Guide RNA assignment#

Assigning relevant guides to each cell is essential for quality control in perturbation assays, ensuring that the observed cellular responses are accurately linked to the intended genetic modifications. This step is critical for validating the experimental design and interpreting results reliably, thereby maintaining the integrity and reproducibility of the research. Here, we demonstrate how to visualize guide RNAs in a perturbation assay and how to assign relevant guides to each cell.

Setup#

import jax.numpy as jnp
import numpy as np
import pandas as pd
import pertpy as pt
import scanpy as sc
import scipy
from jax import random

Simulated Data#

This function generates a toy single-cell dataset with simulated CRISPR guide assignments. It creates n_guides different guides, each with a mixture of positive and negative cell populations:

  • Negative populations are sampled from a Poisson distribution with a low mean (λ=0.1).

  • Positive populations are sampled from a Gaussian distribution (μ=3, σ=1), clipped at zero to ensure non-negative values, except guide 2 which gets special “double positive” handling that overwrites the Poisson data.

def generate_toy_data(n_guides: int = 2, n_cells_per_group: int = 50):
    dats = []
    for i in range(n_guides):
        key = random.PRNGKey(i)
        key1, key2, key3 = random.split(key, num=3)

        # Negative first
        poisson_data = random.poisson(key1, lam=0.1, shape=(n_cells_per_group * i,)).astype(jnp.float32)
        if i == 1:  # Add a double positive population for the second guide
            poisson_data = random.normal(key3, shape=(n_cells_per_group,)) * 1.0 + 3
            poisson_data = poisson_data.clip(0.0, None)

        # Positive
        gaussian_data = random.normal(key2, shape=(n_cells_per_group,)) * 1.0 + 3
        gaussian_data = gaussian_data.clip(0.0, None)

        # Negative second
        poisson_data_ = random.poisson(key1, lam=0.1, shape=(n_cells_per_group * (n_guides - i - 1),)).astype(
            jnp.float32
        )

        # The count vector for one guide is the concatenation of the negative and positive populations
        guide_data = jnp.hstack([poisson_data, gaussian_data, poisson_data_])
        dats.append(guide_data)
    guide_counts = np.array(jnp.vstack(dats)).T

    # Combine Poisson and Gaussian data into one dataset
    adata = sc.AnnData(
        guide_counts,
        obs=pd.DataFrame(index=[f"cell{i + 1}" for i in range(guide_counts.shape[0])]),
        var=pd.DataFrame(index=[f"guide{i + 1}" for i in range(guide_counts.shape[1])]),
    )
    adata.obs["ground_truth"] = ["guide" + str(i + 1) for i in range(n_guides) for _ in range(n_cells_per_group)]
    col = adata.obs["ground_truth"].copy()
    col.iloc[:n_cells_per_group] = "guide1+guide2"
    adata.obs["ground_truth"] = col
    return adata

Generate a small simulated dataset with 3 guides and 50 cells per guide.
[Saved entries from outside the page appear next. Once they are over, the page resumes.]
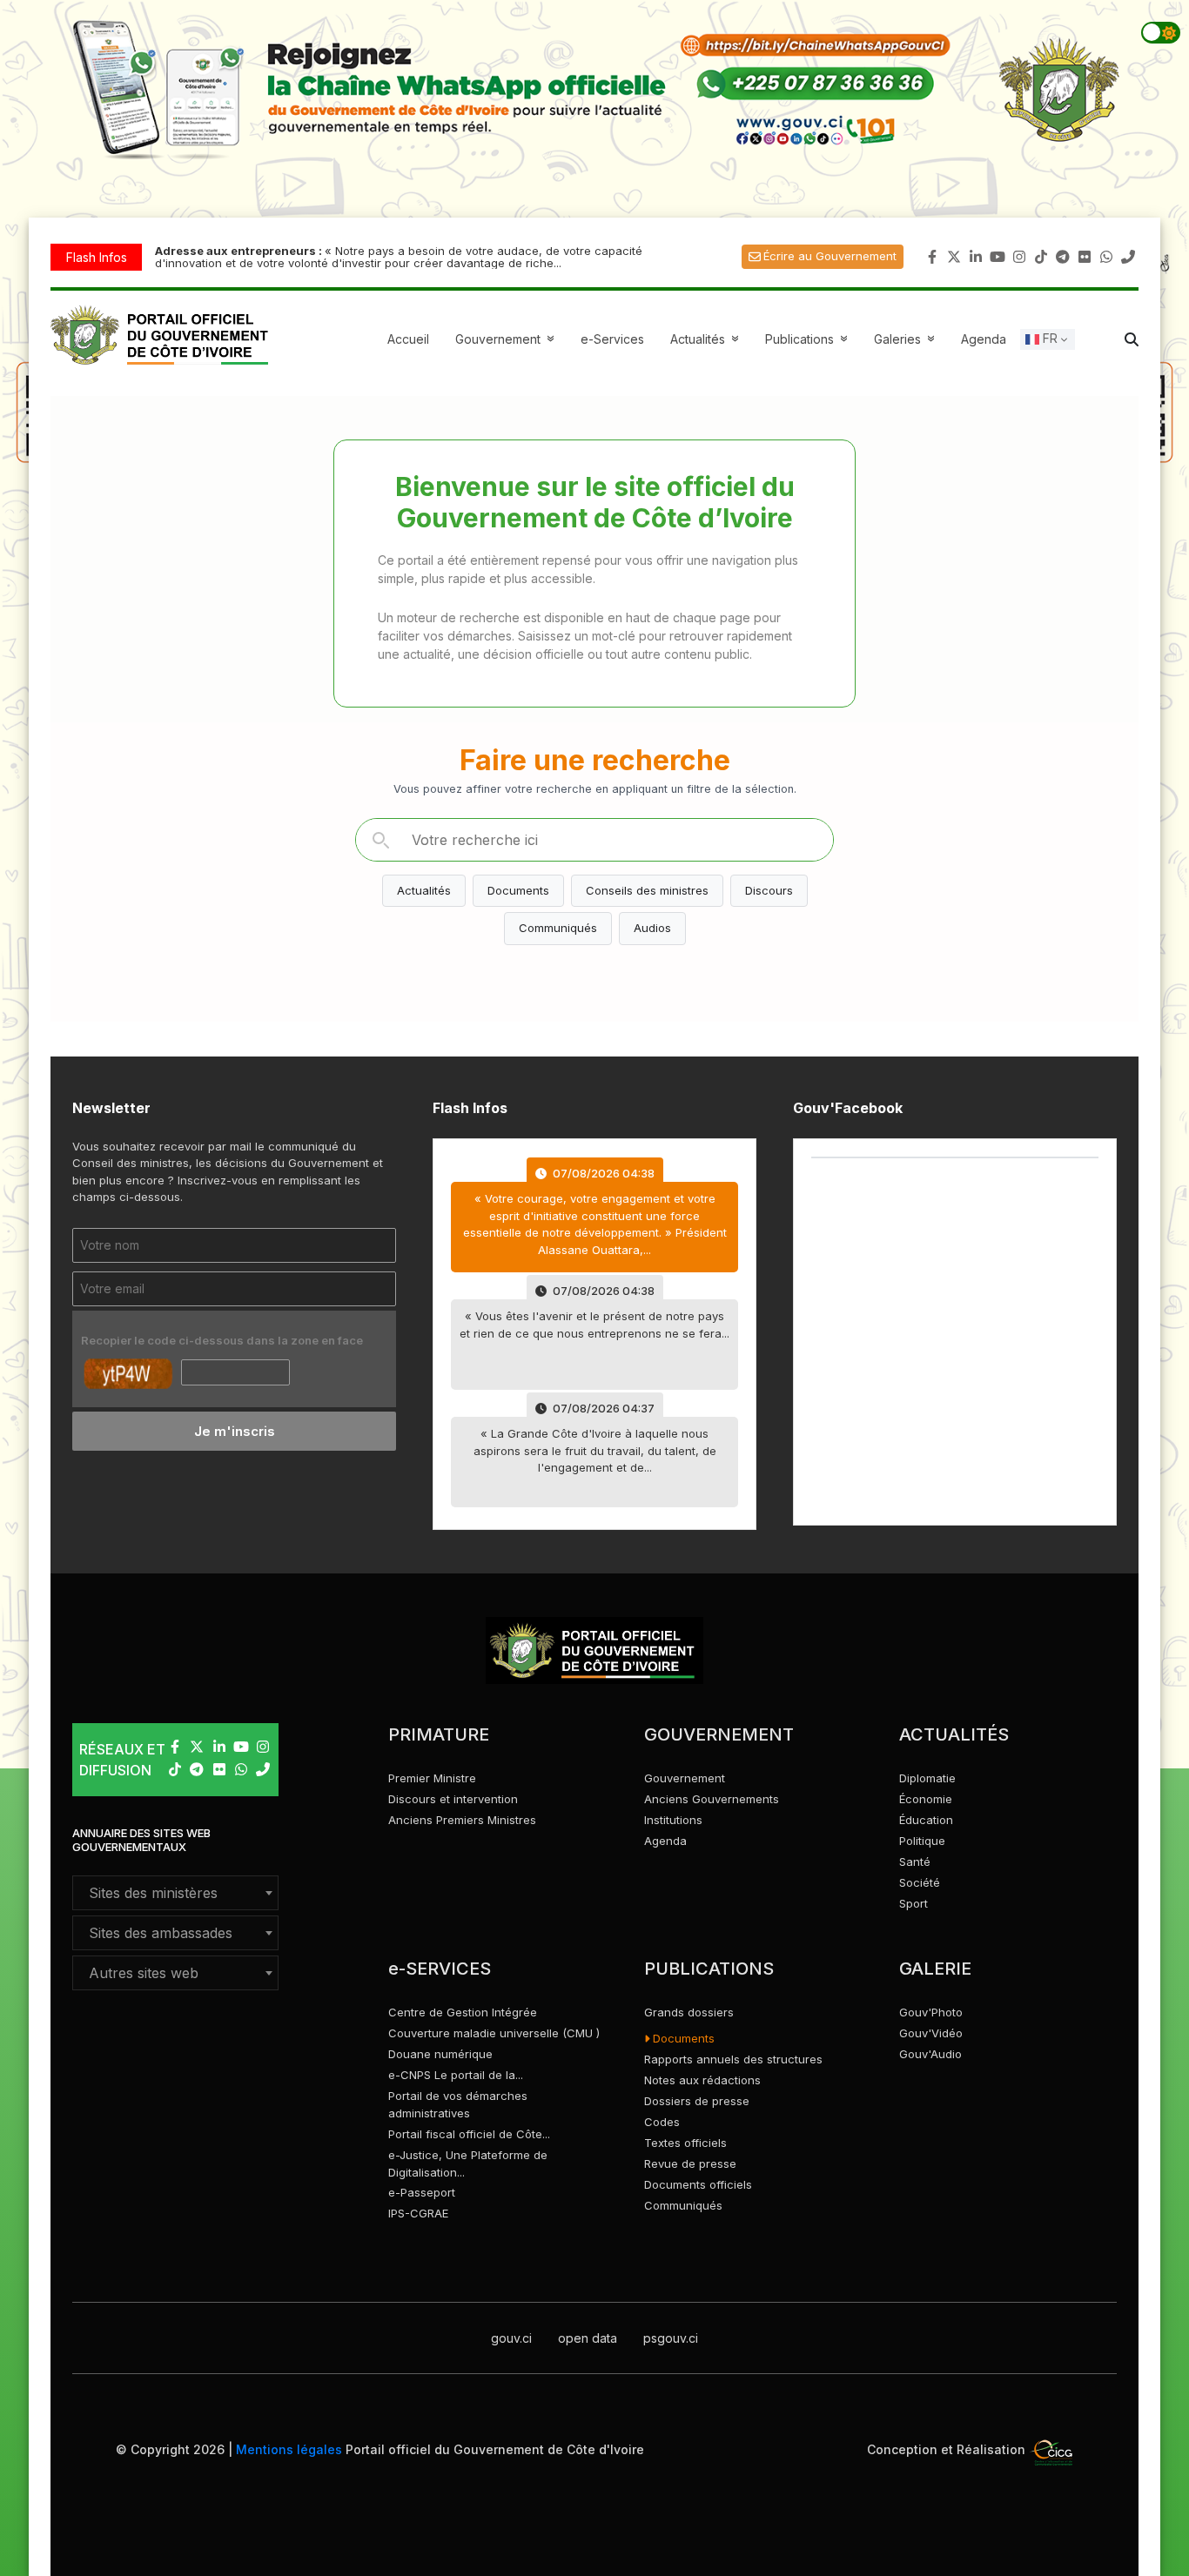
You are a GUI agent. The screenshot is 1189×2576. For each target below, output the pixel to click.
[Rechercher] (380, 840)
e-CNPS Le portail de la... (455, 2075)
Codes (662, 2122)
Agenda (983, 339)
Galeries (906, 339)
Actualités (706, 339)
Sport (913, 1903)
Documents (518, 890)
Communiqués (558, 928)
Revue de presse (690, 2163)
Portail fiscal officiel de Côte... (469, 2134)
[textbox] (175, 1893)
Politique (922, 1841)
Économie (925, 1799)
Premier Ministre (432, 1778)
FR (1048, 338)
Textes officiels (685, 2143)
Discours (769, 890)
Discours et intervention (453, 1799)
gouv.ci (511, 2338)
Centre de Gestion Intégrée (462, 2012)
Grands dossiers (689, 2012)
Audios (652, 928)
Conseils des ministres (647, 890)
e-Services (612, 339)
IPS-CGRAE (418, 2213)
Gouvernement (684, 1778)
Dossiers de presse (696, 2101)
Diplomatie (927, 1778)
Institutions (673, 1820)
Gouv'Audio (930, 2054)
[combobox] (175, 1892)
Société (919, 1882)
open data (587, 2338)
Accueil (408, 339)
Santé (914, 1861)
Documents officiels (698, 2184)
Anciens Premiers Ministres (462, 1820)
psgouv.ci (670, 2338)
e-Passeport (421, 2192)
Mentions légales (289, 2449)
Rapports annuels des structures (733, 2059)
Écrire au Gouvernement (830, 256)
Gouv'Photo (931, 2012)
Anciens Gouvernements (711, 1799)
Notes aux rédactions (702, 2080)
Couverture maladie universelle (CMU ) (494, 2033)
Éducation (926, 1820)
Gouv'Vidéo (931, 2033)
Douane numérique (440, 2054)
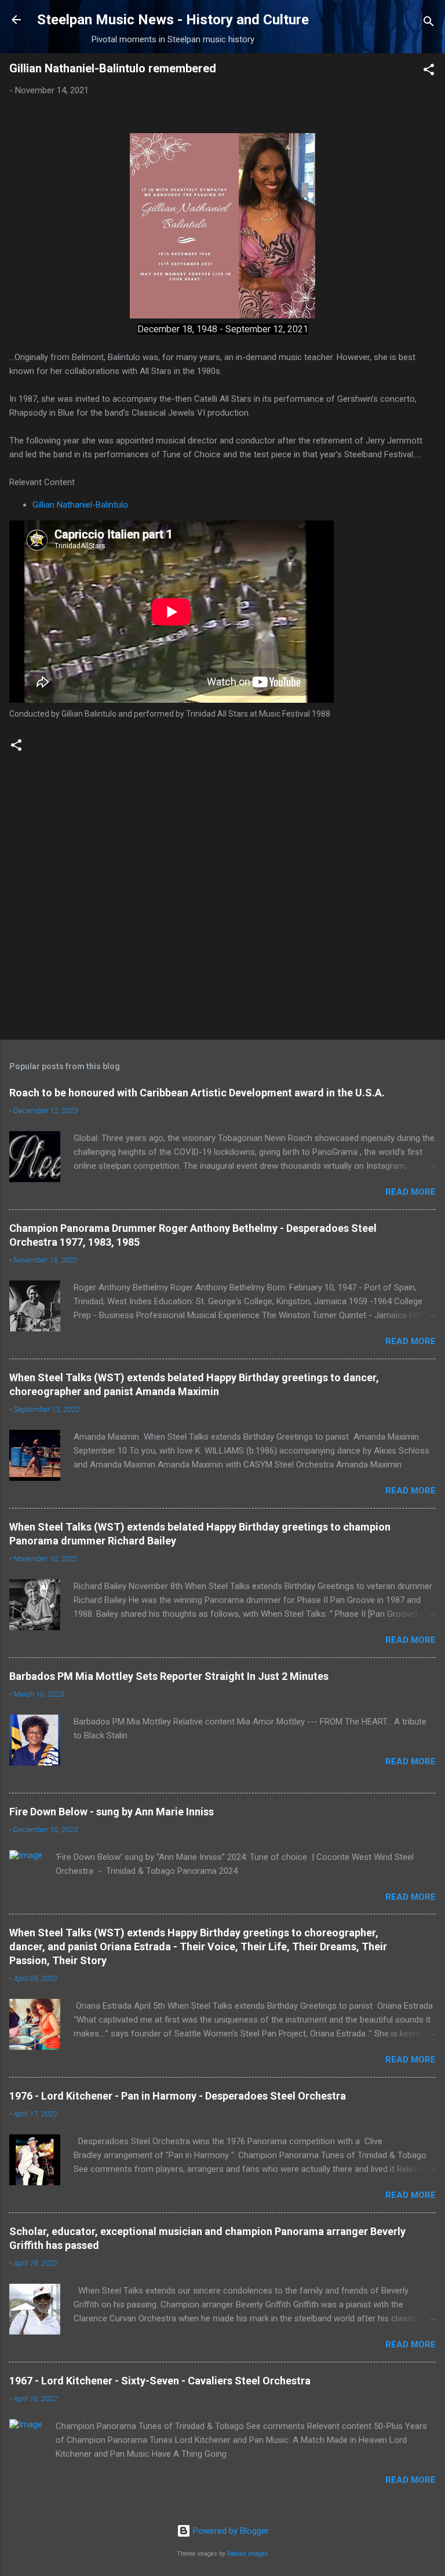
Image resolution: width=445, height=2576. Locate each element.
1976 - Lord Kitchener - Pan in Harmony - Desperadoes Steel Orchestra (177, 2096)
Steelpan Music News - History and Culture (173, 20)
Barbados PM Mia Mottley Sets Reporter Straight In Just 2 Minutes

The first cell population is positive for both guide 1 and guide 2 simultaneously.

adata = generate_toy_data(n_guides=3, n_cells_per_group=50)
sc.pl.heatmap(
    adata, groupby="ground_truth", cmap="viridis", standard_scale="var", var_names=adata.var_names, swap_axes=True
)
../../_images/cc067cfa5f2aa054ee1e0e7e8aac9fb5a193642cea6ab706438bd16ca3f554a0.png

Let’s visualize the data more directly:

df = adata.to_df().stack().reset_index().rename(columns={"level_0": "cell", "level_1": "guide", 0: "expression"})
import seaborn as sns
from matplotlib import pyplot as plt

fig, axs = plt.subplots(1, 2, figsize=(10, 4))
df = df[df.expression > 0]
sns.histplot(df, x="expression", hue="guide", bins=30, kde=True, ax=axs[0])
axs[0].set_title("Guide RNA expression distribution")
df = adata.to_df()
df = np.random.default_rng().normal(0, 0.03, df.shape) + df  # Add jitter
sns.scatterplot(data=df, x="guide1", y="guide2", hue=adata.obs["ground_truth"], ax=axs[1])
axs[1].set_title("Guide RNA expression correlation")
plt.show()
../../_images/6f01457a7a6ee061366421226a3f024d625ad4cc165a02be9b0370f079313078.png

Mixture model#

We can use the assign_mixture_model functionality for guide assignment. For each guide, this function fits a Poisson-Gaussian mixture model to the data and assigns each cell to the guide with the highest probability. The model assumes that the negative populations are Poisson-distributed and the positive populations are Gaussian-distributed. Notably, this model is able to assign cells as negative for any guide or multiple guides, which is useful for quality control and in case of low and high MOIs.

ga = pt.pp.GuideAssignment()
ga.assign_mixture_model(adata, assigned_guides_key="assigned_guide_mixture_model")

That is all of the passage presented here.